DIRECTIONS: Can you summarize the CodeCurator page below in two sentences?

PAGE EXTRACT:
—————

CodeCurator

An end-to-end tool for curating GitHub repositories into structured code datasets.

Fast parallel processing - Download and extract with configurable workers
Smart filtering - Only processes programming files using GitHub Linguist
GPT-2 tokenization - Ready-to-use token counts for ML workflows
Efficient caching - Uses ETags to avoid re-downloading unchanged repos

Perfect for curating training data, running code analysis, or creating repository archives.

Installation

cargo install --path .

Usage

Create an input file with one GitHub repository per line:

"microsoft/vscode"
"vercel/next.js"
"tensorflow/tensorflow"
"bitcoin/bitcoin"
"rust-lang/rust"
"kubernetes/kubernetes"
"facebook/react"
"docker/compose"
"ansible/ansible"
"elastic/elasticsearch"

—————

INFORMATION:
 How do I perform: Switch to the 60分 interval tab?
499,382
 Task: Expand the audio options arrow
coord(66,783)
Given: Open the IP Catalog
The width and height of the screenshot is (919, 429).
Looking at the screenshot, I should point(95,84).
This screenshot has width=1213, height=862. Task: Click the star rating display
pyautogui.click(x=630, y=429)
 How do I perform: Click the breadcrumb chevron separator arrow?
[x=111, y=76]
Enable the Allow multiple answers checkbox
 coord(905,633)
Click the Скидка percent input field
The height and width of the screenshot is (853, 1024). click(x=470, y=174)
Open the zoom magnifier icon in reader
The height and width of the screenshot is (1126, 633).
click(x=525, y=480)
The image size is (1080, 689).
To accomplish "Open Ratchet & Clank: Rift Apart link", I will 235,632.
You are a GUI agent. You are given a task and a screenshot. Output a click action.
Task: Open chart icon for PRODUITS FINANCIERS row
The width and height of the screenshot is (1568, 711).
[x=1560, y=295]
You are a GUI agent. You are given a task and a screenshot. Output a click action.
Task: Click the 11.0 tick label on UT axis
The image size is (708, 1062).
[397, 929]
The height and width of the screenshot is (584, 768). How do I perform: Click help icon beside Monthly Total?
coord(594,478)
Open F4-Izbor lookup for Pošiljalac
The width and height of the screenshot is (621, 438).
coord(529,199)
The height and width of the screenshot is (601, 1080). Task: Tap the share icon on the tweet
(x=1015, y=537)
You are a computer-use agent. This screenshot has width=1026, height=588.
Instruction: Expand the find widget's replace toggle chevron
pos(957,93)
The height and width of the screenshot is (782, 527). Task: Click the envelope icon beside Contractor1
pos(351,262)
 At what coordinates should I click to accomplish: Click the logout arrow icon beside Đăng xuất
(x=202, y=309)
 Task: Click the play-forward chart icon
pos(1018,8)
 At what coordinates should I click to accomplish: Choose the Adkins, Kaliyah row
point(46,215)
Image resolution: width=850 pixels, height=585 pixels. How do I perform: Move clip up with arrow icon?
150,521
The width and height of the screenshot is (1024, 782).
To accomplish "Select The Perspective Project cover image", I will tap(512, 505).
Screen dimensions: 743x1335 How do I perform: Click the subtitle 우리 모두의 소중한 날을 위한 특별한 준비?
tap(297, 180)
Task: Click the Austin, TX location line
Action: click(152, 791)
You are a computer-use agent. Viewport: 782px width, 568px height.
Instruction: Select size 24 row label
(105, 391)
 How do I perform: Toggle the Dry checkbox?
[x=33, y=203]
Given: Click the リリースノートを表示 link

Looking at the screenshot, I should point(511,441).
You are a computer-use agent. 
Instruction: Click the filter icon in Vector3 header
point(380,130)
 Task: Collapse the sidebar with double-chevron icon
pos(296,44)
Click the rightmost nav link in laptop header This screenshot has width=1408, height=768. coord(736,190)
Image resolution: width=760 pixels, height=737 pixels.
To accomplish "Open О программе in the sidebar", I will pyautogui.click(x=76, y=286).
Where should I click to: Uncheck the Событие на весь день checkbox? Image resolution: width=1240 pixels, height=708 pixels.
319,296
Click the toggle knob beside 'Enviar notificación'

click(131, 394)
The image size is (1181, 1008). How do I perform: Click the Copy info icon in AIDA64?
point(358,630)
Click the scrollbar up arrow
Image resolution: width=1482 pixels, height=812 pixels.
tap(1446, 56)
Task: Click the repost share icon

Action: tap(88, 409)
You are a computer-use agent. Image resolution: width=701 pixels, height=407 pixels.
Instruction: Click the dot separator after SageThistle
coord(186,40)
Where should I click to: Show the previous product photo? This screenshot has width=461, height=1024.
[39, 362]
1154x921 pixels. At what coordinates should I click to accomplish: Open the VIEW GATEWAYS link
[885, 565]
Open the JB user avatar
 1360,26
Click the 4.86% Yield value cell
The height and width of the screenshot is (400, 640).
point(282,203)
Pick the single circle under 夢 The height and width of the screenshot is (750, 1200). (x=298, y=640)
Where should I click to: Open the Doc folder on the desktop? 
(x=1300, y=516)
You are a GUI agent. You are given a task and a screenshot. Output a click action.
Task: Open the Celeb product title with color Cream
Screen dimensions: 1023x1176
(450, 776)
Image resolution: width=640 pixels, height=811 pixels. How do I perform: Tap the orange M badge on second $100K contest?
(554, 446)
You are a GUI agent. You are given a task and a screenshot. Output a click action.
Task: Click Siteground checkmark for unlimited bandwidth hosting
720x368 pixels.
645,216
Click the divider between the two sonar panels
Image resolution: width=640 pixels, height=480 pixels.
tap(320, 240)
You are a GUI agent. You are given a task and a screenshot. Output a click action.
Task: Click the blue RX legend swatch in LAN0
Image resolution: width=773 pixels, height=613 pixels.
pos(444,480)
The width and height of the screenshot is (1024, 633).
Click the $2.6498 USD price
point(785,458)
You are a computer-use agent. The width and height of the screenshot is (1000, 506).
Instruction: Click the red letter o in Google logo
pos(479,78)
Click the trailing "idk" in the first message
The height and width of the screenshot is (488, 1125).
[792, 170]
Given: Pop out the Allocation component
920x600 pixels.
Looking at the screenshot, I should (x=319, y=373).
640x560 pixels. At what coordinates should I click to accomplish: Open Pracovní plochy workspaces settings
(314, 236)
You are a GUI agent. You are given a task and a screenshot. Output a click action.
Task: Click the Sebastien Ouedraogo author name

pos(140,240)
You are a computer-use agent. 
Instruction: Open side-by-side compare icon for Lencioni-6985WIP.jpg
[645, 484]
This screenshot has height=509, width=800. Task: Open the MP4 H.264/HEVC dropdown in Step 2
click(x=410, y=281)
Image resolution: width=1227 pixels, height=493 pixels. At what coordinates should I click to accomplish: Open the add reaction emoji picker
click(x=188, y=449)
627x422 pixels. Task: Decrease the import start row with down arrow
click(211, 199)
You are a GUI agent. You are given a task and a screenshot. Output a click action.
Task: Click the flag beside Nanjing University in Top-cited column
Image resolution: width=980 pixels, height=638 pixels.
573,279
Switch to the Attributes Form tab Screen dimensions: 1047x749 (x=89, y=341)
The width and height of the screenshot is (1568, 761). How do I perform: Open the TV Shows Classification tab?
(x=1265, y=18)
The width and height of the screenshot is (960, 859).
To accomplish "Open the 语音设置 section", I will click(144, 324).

—————

ANSWER TO THE EXERCISE: CodeCurator is an end-to-end tool for curating GitHub repositories into structured code datasets. It offers parallel downloading and extraction with configurable workers, keeps only programming files using GitHub Linguist, provides GPT-2 token counts, uses ETags to skip unchanged repos, is installed with cargo install --path ., and reads an input file listing one GitHub repository per line.